Freiberg. Wenn sich am Samstag, den 26. August, ab 15 Uhr die Tore zum Garten hinter der Kindereinrichtung Paul-Müller-Straße 78 öffnen, werden sich viele Bekannte wieder treffen. So nutzen Hausgemeinschaften das Friedeburgfest ebenso wie Familien aller Generationen, um einen vergnüglichen Nachmittag gemeinsam zu verbringen.

Weltoffenes Friedeburg

"Friedeburg ist bunter und weltoffener geworden.
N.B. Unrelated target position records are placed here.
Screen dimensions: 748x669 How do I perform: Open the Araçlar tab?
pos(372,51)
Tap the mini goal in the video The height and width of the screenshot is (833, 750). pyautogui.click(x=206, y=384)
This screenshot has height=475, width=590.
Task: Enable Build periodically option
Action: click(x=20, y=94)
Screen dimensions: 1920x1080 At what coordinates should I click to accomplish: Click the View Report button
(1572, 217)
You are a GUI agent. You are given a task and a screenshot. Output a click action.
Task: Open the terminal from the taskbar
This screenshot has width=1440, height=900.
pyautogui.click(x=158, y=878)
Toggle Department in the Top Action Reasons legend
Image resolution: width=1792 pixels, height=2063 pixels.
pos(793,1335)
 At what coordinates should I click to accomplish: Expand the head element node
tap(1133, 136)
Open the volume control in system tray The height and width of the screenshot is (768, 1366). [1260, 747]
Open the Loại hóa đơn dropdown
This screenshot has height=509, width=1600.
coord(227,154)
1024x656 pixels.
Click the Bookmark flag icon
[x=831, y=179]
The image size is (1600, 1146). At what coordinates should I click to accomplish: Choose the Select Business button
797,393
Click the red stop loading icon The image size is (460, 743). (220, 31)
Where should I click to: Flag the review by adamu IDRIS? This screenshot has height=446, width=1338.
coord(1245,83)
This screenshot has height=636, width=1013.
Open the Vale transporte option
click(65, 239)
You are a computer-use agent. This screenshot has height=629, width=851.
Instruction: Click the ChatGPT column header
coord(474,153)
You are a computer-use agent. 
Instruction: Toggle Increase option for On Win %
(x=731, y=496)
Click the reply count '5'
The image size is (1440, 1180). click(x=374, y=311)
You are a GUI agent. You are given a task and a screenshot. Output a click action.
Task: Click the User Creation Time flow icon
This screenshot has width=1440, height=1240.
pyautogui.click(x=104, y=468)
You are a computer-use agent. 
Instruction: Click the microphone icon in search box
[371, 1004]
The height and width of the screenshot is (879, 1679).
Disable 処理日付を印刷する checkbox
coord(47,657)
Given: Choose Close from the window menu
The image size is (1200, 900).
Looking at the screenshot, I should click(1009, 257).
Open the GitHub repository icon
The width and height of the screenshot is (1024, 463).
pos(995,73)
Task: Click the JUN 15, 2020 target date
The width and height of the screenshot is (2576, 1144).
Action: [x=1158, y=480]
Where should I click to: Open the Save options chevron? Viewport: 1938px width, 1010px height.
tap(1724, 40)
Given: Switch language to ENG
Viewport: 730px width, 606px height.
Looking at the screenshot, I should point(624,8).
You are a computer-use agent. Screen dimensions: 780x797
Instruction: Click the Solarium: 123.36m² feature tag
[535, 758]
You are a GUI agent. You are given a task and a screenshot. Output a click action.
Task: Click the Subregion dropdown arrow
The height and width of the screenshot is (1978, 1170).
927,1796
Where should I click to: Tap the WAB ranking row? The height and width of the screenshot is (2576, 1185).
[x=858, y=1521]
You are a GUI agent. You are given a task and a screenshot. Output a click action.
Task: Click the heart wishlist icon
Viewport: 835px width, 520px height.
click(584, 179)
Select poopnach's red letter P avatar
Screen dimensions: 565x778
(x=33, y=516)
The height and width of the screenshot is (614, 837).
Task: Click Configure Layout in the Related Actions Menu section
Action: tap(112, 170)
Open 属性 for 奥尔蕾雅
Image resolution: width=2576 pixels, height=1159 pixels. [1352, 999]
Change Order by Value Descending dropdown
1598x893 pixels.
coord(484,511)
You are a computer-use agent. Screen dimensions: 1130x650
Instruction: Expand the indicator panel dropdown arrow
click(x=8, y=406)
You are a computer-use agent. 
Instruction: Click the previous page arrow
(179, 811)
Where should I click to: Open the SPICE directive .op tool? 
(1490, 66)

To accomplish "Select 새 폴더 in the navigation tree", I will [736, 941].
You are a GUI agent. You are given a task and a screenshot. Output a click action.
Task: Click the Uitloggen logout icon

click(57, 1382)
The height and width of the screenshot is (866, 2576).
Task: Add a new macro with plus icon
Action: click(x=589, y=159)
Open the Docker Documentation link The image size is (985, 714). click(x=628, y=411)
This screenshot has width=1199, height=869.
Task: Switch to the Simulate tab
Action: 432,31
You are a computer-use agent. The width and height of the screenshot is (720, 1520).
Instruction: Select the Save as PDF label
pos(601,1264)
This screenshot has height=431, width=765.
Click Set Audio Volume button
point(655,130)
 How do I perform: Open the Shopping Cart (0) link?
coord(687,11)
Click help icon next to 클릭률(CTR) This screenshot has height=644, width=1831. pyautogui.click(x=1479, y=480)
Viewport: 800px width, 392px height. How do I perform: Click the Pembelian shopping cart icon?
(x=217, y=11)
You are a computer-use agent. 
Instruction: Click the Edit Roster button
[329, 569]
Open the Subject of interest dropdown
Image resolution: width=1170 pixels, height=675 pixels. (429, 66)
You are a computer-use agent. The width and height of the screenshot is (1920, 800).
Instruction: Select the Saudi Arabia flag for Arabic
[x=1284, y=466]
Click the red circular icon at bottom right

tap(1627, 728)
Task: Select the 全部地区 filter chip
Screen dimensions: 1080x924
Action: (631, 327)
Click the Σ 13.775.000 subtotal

Das zeigt sich auch zum Wohngebietsfest, bei dem man locker und ungezwungen miteinander ins Gespräch kommen kann", erklärt Erik Mädler, Leiter des Projektes "Einheit der Verschiedenen". Auch beim Fotopuzzle, bei dem es wieder kleine Preise zu gewinnen gibt, ist gemeinsames Mitmachen lohnenswert. "Besonders erwähnenswert ist die ausgesprochen gute Zusammenarbeit im Organisationsteam", bestätigt Cornelia Riedel vom Lichtpunktverein.

Alle Generationen und Nationalitäten eingeladen

Jeder kennt seine Aufgaben und Neuerungen werden gern aufgenommen. So bietet der Deutsche Kinderschutzbund beispielsweise in einem Tipi die "Insel der Ruhe" an. Was sich dahinter verbirgt, bleibt noch ein kleines Geheimnis und kann von den Besuchern selbst erkundet werden. Neben zahlreichen Mitmachständen wird auch ein kleines Unterhaltungsprogramm angeboten. "Wir freuen uns, wenn wir wieder verschiedene Generationen und unterschiedliche Nationalitäten zum traditionellen Friedeburgfest begrüßen können. So spiegeln wir am besten gemeinsam das bunte Miteinander in Freibergs jüngstem Wohngebiet wider", ist vom Organisationsteam zu erfahren.